The date March 31 bears significance to me personally too. It so happens to be my younger child’s birthday. And it fell on the day when her two-week self-quarantine period ended. She had returned from Kent abruptly, when the COVID virus issue caused realignment in educational institutions and classes went online overnight. The State government was tracking all travellers who came in mid-March, so we also had a COVID sticker, ‘do not enter,’ pasted on our exterior house wall. My regular house staff also decided not to enter till the sticker was removed. Hence, my daughter was eagerly looking forward to being together with all of us. We hadn’t interacted with her in person, ever since she had come back.

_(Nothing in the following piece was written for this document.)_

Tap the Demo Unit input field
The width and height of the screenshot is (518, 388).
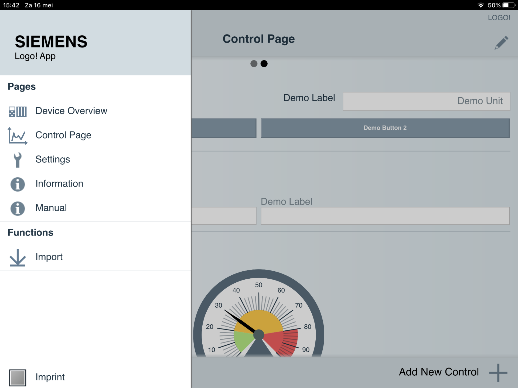pyautogui.click(x=426, y=101)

This virus is known to have a fondness for the older generation, as the statistics indicate, a 60-plus target audience, but newer data is showing even younger people at risk. My independent, ‘can take care of myself,’ mother living twenty minutes away, resisted moving in with me, as the Kent-returned younger granddaughter was in quarantine. So along with her long serving house staff of one, she is coping in these ‘strange’ times. My dad, were he alive… I wonder how he would have dealt with it. He was quite content at home, post-retirement, and never looked outside for satiation. Yet mystifying circumstances bring out different facets of people, don’t you think?

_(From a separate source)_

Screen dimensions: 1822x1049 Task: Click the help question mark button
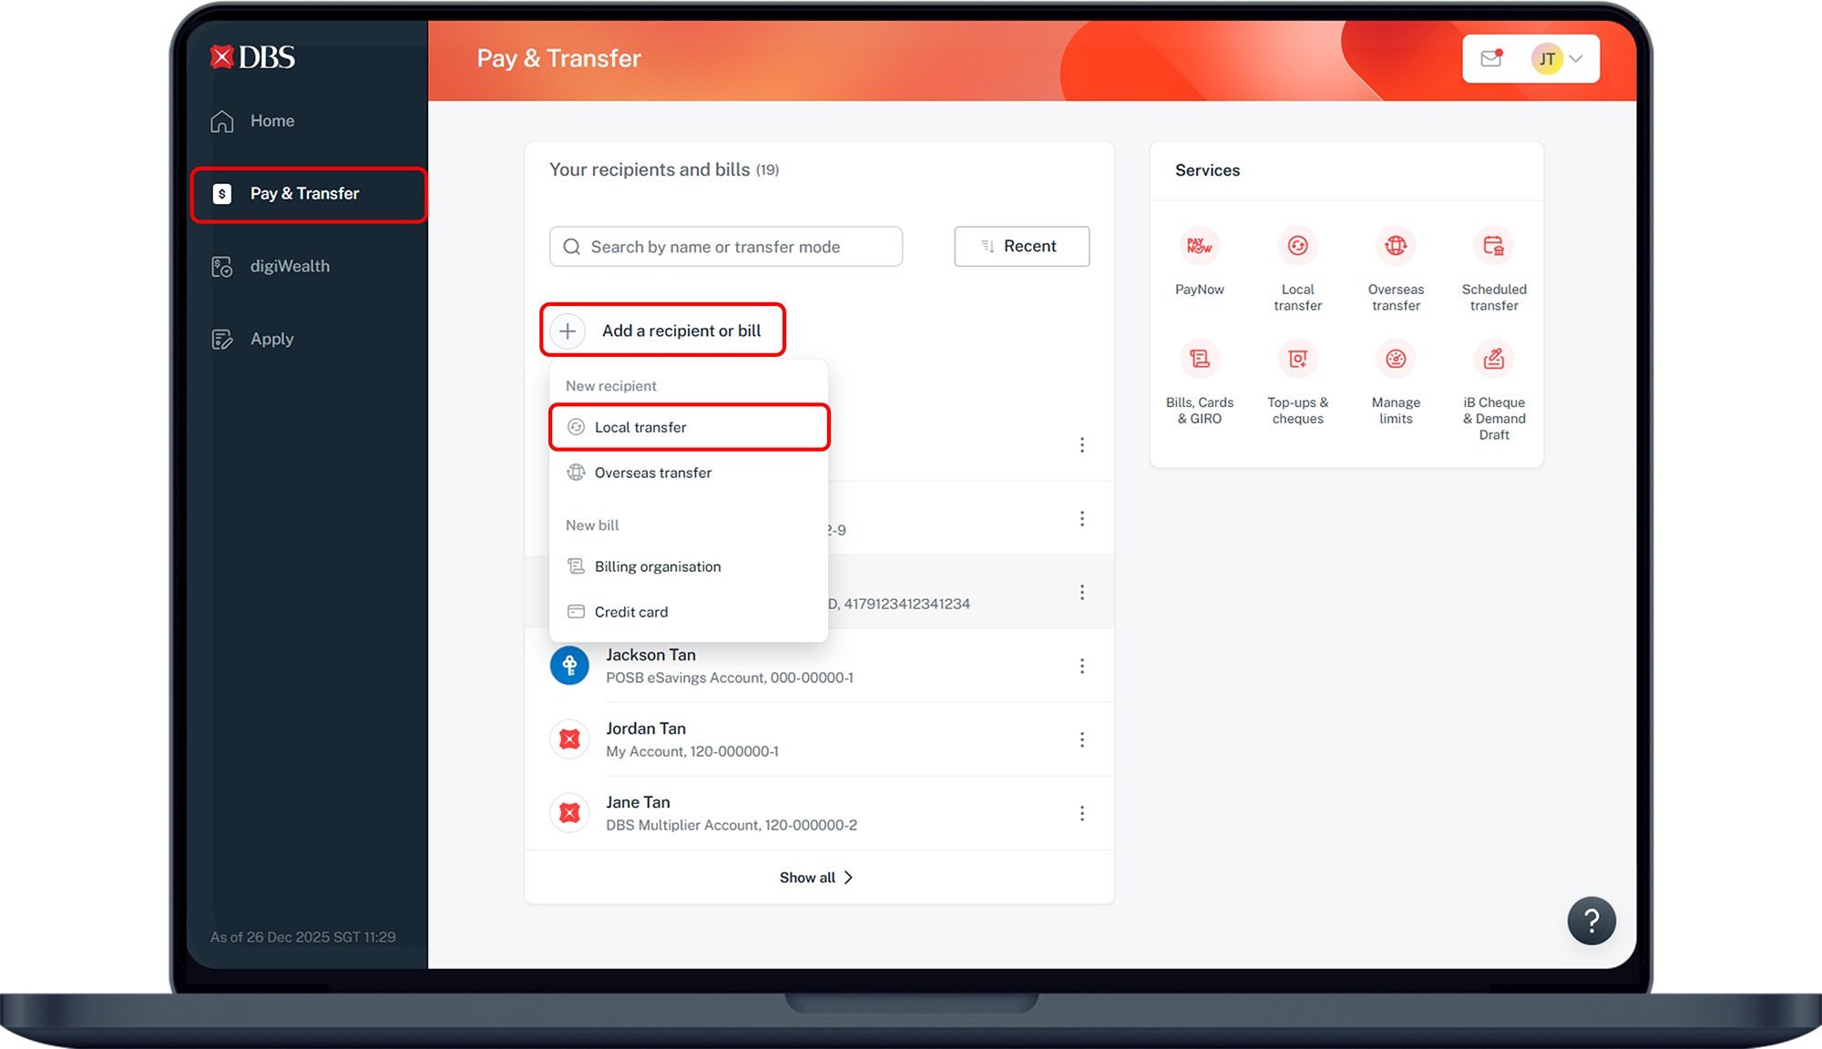(x=1591, y=921)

I had to stay as ‘okay’ as possible, so I couldn’t touch my child to make sure I could keep visiting my mother. To get her basic necessities, to see if she was doing okay, to converse with her, to have a cup of tea with her, to do all of the above from a distance, not to forget ‘washing’ my hands. So challenging, especially when all you want to do is be close to her and tell her, ‘it’s okay!’ We can hope it’s okay and for everyone to be okay. My friends, who are abroad, have elderly parents who live alone here. I have called their parents, told them I can do errands for them once a week, but no calls coming in as yet. Fear has taken over, trusting the one’s they see every day, not the ones that drop in once in a way. This strange virus has isolated everyone, making the human race lonelier than ever. All of us are trying to care from a distance.

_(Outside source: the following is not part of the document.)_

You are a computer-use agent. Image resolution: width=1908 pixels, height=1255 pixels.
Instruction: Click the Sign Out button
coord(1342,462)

And when the sun rose on March 31, and when those bleak thoughts rose in my mind again, a sudden hug jolted me out of those thoughts, bringing me to the present moment. My younger daughter’s arms were around me, hugging me tightly. She couldn’t wait longer. She said, “it’s my birthday today and I can give you a hug. The virus can go to hell!” All I did was hold back my tears, hugging her tightly back.
March 31 announces the beginning of a series of birthdays in my family, of my daughters and my husband, which continue into April. Both the English birthdays (date of birth) as well as the Indian calendar (nakshatra/star) birthdays are celebrated. Creating happy memories of the birthdays was challenging this year around. Every year for each of them, making it special, surprising them, inviting friends, outdoing the previous year’s celebration kept taking my creativity to newer heights. And as my daughters kept growing and participating in the ideation of the celebrations, contemporary and sustainable scenarios came in.
The world has uncannily adapted to this ‘social distancing’ norm rapidly. People talking to families, friends, colleagues, subordinates, all digitally. Google, Zoom, FaceTime, Skype, Chime, and others, are the digital vocabulary known to most people today, across all ages. If one could not go across to a house to party, you still party digitally with your drink in hand – it doesn’t matter if it’s just a ‘screen presence.’
To be home is isolating, so perhaps digital is the way forward. People exchanging their thoughts, performing their music, their exercising, their dancing, their cooking, revealing how unlike centuries ago, anyone in any corner of the world can be seeing and knowing how ‘you’ are doing instantly. Not that it makes this new kind of ‘loneliness’ vanish, yet it keeps people hoping together, that sharing this common uncertainty will remind themselves that ‘this too shall pass.’ Tomorrow will be a new day!